The handwriting in the book (Was: Lily and Snape)

justcarol67 justcarol67 at yahoo.com
Sun Sep 18 20:22:33 UTC 2005


No: HPFGUIDX 140415


Auria wrote:
<snip>> 
> One thing you wrote ''3) If the spells are his own, the
> > potion tips are probably his own as well.''  I have to disagree 
> with. This is the major assumption I was referring to.  I never said
that Snape worked WITH Lily, I meant that he may have written his 
> notes by watching what she did during their classes. He may have 
> taken notes on what other students did as well as make up stuff of 
> his own.  In keeping with Snape's character, he would be the spying 
> type - we know that he eavesdropped on Prof Trelawney and Dumbledore 
> that night at the Hogs Head when she made the prophesy.  
> This does not mean he has no talent of his own.  Quite the contrary - 
> he seems the type to steal other people's ideas without giving them 
> due credit, as well as experiment with convention, and of course 
> dabble with the dark arts. The sectum sempra curse is his own 
> invention, as he stated. <snip>

Carol responds:

We have canon evidence that Peter Pettigrew cheated or was trying to
cheat on his DADA exam and that Gilderoy Lockhart claimed credit for
DADA feats that were not his own. Can you show me any canon evidence
of Snape doing something similar? Just because he's good at spying (at
least as an adult--he got caught as a young man spying on DD and
Trelawney--doesn't mean that he copies other people's notes and
tactics. Since he discovered his own spells through experimentation
and revision, why should we even question that he did the same with
his potions?

As for Valky's idea that he has no aesthetic sense, I think that's
been pretty well answered by several people who quoted his "simmering
cauldron" speech in SS/PS. I could argue (but won't take time here)
that his adult persona has been carefully cultivated to gain what he
considers to be the respect of his students and that it includes a
very careful use of words and movements (sweeping out of doorways)--an
appreciation of masculine grace and the color black, for example.
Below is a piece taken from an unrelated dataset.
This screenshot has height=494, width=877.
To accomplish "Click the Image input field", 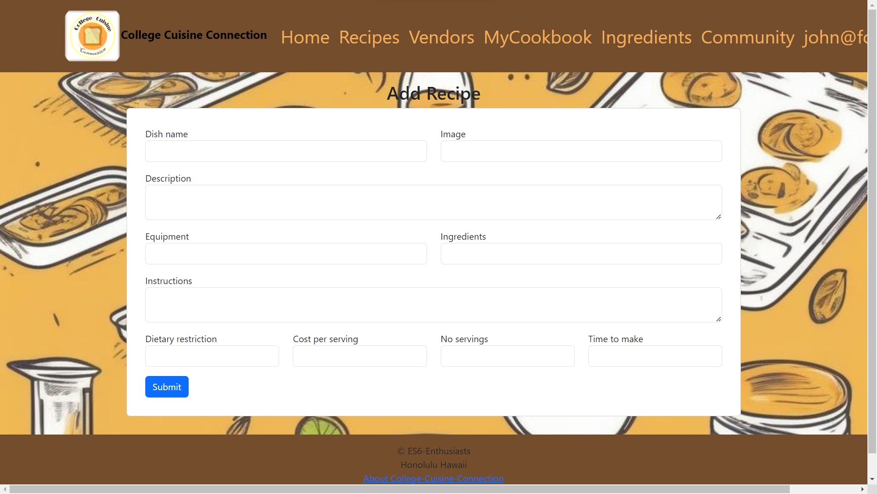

I
think he likes the *study* of potions as much as he likes the study of
the Dark Arts. (Teaching Potions to "dunderheads" who melt their
classmates' cauldrons is another matter altogether.) He has a clear
mastery of both poisons and antidotes (nice association with the Dark
Arts and DADA there), however much the young Severus may recommend
stuffing a bezoar down someone's throat--which does not sound to me at
all like something our gentle Lily would say, not to mention that it's
in Severus's book in his handwriting. (It would be interesting to see
Lily's Potions textbook but I don't think that's going to happen.)
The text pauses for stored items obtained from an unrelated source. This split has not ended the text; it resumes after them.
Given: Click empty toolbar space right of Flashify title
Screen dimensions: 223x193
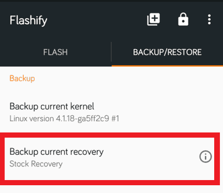Looking at the screenshot, I should pos(97,20).
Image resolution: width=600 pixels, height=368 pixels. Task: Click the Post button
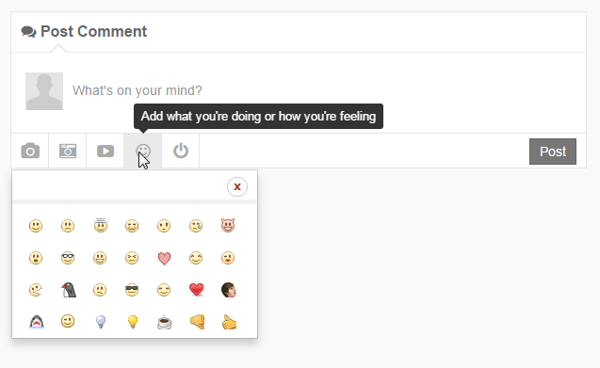(553, 152)
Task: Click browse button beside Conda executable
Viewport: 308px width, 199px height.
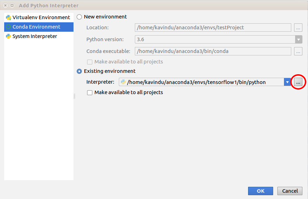Action: coord(298,51)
The book is called "The Half-Blood Prince." We have the irony of Harry
learning from the HBP what he never learned from the adult Snape,
which would be lost if the notes are not his own. (The bezoar incident
is particularly important since Snape quizzes Harry on bezoars in his
very first lesson. If it weren't for that lesson, reiterated and
remembered through the HBP's sardonic little note, Harry could not
have saved Ron from death by poison.)

We *know* that the handwriting is young Snape's. We see him crossing
out and revising both the spells and the potion instructions, treating
both in the same experimental way. Even when Hermione is suggesting
that the handwriting looks like a girl's, she never suggests that the
altered potions instructions come from a different source than the
spells or that they are not the products of the same mind. There is
nothing in the narrative to suggest that, either.
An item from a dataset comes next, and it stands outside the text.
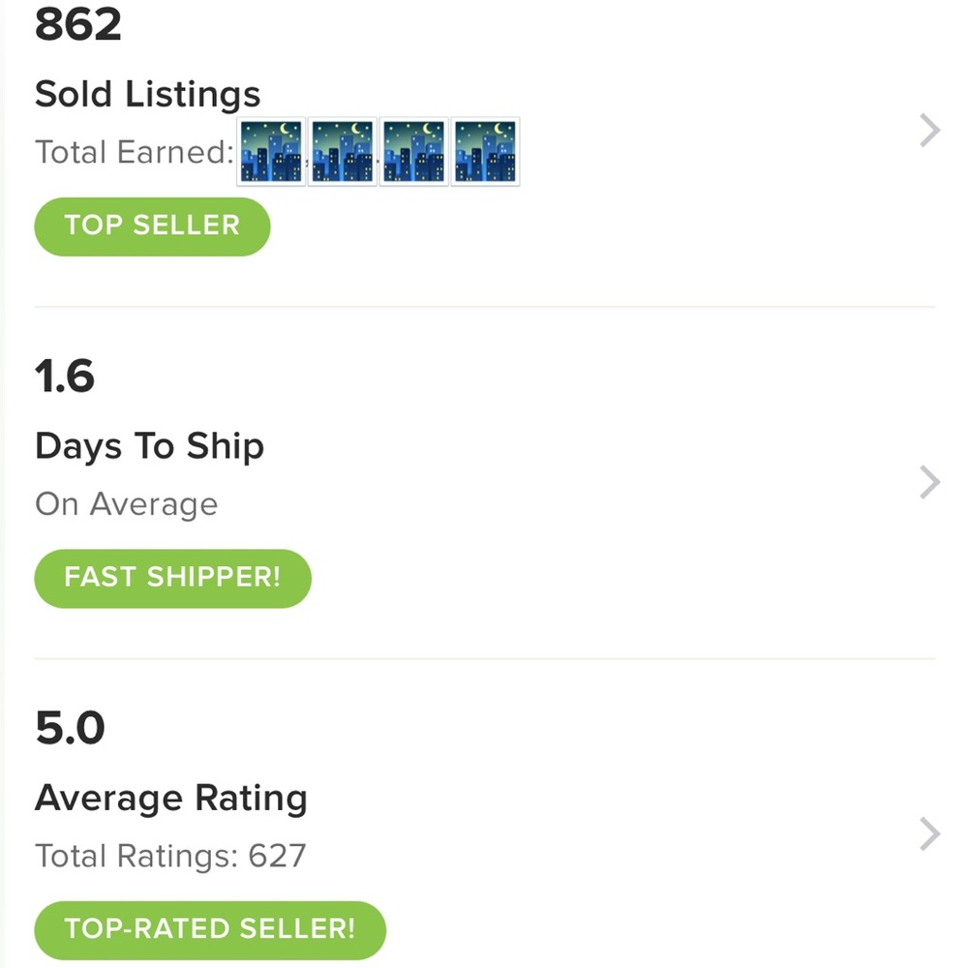Click the first night cityscape emoji after Total Earned
This screenshot has width=968, height=968.
click(x=271, y=152)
It's *possible* that Severus's mother encouraged his early talent for
potions and hexes, or that his grandfather Prince helped him.
(Certainly Tobias the Muggle didn't.) Maybe she lent him her book
before he reached NEWT level and he practiced at home with her
cauldron and her supervision. But we don't know that. What we do have
is spells and potions worked out in the same book and the same
handwriting, with crossouts and revisions for both. We also have
Snape's established gift for Potions, demonstrated in all the books,
mentioned by Slughorn in HBP and tacitly acknowledged by Dumbledore
when he offered young Snape the post of Potions master rather than
DADA teacher. Why deny or denigrate it? I can see arguing over his
personality traits and wheter or not he's evil, but surely his talents
and powers are revealed by HBP as even greater than we thought they were?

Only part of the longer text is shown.